Posted: 2024-11-04 13:00:00

NATURE
The Garden Against Time: In Search of a Common Paradise
Olivia Laing
Picador, $44.99

“I dream that I am in a house, and discover a door I didn’t know was there. It opens into an unexpected garden, and for a weightless moment I find myself inhabiting new territory, flush with potential.” So writes Olivia Laing at the opening of The Garden Against Time: In Search of a Common Paradise, their seventh book.

In the pages that follow, this dream becomes reality. After meeting and marrying a garden-loving man, they buy a house so they can create or restore a garden together. In early 2020, Laing sees a photograph of a house in Suffolk whose garden bears an uncanny resemblance to their dream, learns it was designed by distinguished British gardener Mark Rumary, and mentally takes refuge there when COVID strikes. Hoping to buy it, they resolve: “If I did get Rumary’s garden, I would restore it … but I would also trace how it had intersected with history.”

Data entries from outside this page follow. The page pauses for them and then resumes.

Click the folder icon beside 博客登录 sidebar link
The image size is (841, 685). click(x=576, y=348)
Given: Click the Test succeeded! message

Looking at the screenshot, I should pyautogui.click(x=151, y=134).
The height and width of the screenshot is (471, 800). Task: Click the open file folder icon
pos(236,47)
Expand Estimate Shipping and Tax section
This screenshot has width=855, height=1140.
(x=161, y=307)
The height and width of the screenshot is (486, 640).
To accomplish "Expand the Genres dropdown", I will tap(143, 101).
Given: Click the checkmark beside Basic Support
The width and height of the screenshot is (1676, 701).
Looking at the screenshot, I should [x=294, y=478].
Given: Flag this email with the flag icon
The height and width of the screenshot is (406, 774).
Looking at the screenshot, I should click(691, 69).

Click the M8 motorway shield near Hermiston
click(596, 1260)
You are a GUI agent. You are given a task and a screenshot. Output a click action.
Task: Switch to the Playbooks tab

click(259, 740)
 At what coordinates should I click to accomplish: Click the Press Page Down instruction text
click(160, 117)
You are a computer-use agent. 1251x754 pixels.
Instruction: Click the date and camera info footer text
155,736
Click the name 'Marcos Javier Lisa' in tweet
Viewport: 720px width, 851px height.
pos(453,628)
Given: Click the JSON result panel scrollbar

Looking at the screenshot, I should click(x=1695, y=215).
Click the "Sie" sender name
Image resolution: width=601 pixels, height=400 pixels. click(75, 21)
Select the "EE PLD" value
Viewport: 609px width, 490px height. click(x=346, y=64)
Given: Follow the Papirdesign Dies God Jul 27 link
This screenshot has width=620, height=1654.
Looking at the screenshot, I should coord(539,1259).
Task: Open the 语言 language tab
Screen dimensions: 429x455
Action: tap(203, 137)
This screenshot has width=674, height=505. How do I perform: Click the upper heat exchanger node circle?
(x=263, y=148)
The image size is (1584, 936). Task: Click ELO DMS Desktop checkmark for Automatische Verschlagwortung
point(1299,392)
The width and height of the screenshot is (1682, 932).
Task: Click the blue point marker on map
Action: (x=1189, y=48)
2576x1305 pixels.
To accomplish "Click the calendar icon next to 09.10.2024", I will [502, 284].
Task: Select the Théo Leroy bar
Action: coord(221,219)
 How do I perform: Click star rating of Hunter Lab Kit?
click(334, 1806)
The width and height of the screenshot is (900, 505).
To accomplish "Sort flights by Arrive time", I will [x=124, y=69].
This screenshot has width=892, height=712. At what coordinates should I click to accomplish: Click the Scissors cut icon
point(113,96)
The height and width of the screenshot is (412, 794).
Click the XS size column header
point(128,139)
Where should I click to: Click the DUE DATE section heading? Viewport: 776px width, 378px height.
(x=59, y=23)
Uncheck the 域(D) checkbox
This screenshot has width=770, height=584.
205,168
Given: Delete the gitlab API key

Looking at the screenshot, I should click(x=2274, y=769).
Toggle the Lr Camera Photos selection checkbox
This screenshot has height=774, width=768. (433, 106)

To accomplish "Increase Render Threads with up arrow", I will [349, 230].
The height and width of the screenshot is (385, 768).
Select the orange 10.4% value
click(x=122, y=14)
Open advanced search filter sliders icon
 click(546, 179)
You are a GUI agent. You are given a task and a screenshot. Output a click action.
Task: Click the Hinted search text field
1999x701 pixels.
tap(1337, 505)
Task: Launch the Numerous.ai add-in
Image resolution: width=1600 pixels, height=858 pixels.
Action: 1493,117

The Garden Against Time is a record of this restoration and of Laing’s exploration of some of the historical roots of their garden and of English gardening more generally, with the aim of attempting to “count the cost of building paradise” and to seek “versions of Eden that weren’t founded on exclusion and exploitation”. These are great and timely undertakings: restoring gardens, fathoming their hidden costs and seeking what beneficent lessons they might have for us.

But Laing’s ambitions go further: exhausted by the agonising news cycle of the pandemic, they also long to enter the cyclical, spiral time of the natural world: “I had an inkling even then that the gardener is initiated into a different understanding of time, which might also have a bearing on how to preclude the apocalypse we seem bent on careering into.”

Although the moment of actual purchase is not recounted (an intriguing omission), Laing and their husband successfully buy the property, and the book charts the ensuing three years to the garden’s public opening in 2023.

Author Olivia Laing.

Author Olivia Laing.Credit: Liz Seabrook

Like Laing’s five previous works of nonfiction, The Garden Against Time seamlessly blends memoir, biography, history, politics, art, literature and explorations of the ways in which we inhabit this present, embodied moment – in this case, by gardening. It’s deeply informed by Rumary’s exuberant vision and so becomes as much a homage to Rumary (who died in 2010) and British garden design, as a testament to the act of gardening itself.

Grounded in the labour the garden’s reclamation requires, Laing follows the threads this unearths, from garden tropes (“paradise”, “Eden”) and iconic figures such as John Milton, William Morris and Derek Jarman, to lesser-known rebels, painters and writers of flowers, weeds and wastelands of war, and the economic underpinnings of the wealth that financed the grand houses and gardens of the British Empire. Woven through are accounts from Laing’s diary of seasonal rhythms, illnesses, gatherings, visits to other gardens, and the daily news.